=== Section Start ===

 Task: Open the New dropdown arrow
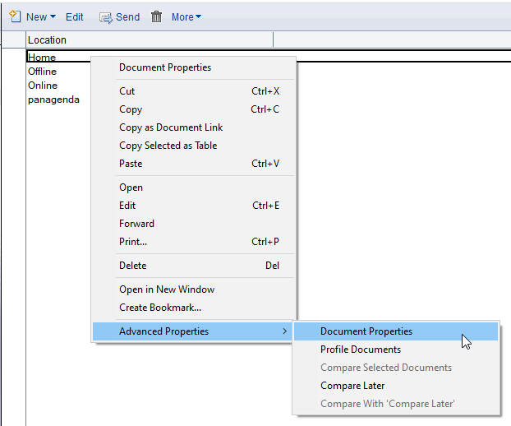53,16
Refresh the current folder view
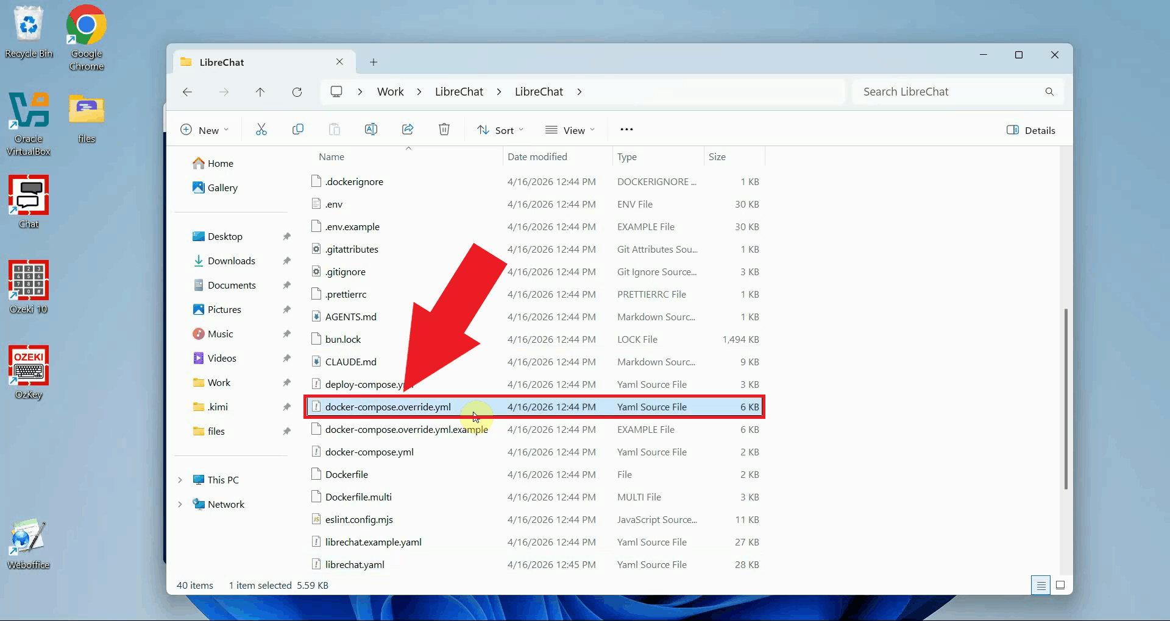 tap(297, 92)
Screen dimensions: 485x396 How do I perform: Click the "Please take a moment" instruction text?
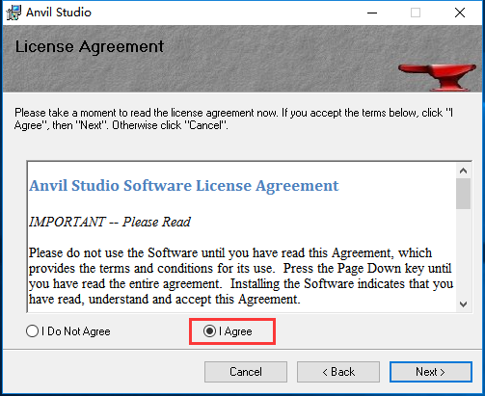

=== Section End ===

What to do>
Leave out the pictures and copy every record above exactly.

Answer section>
 Task: Open the New dropdown arrow
53,16
Refresh the current folder view
 tap(297, 92)
Screen dimensions: 485x396 How do I perform: Click the "Please take a moment" instruction text?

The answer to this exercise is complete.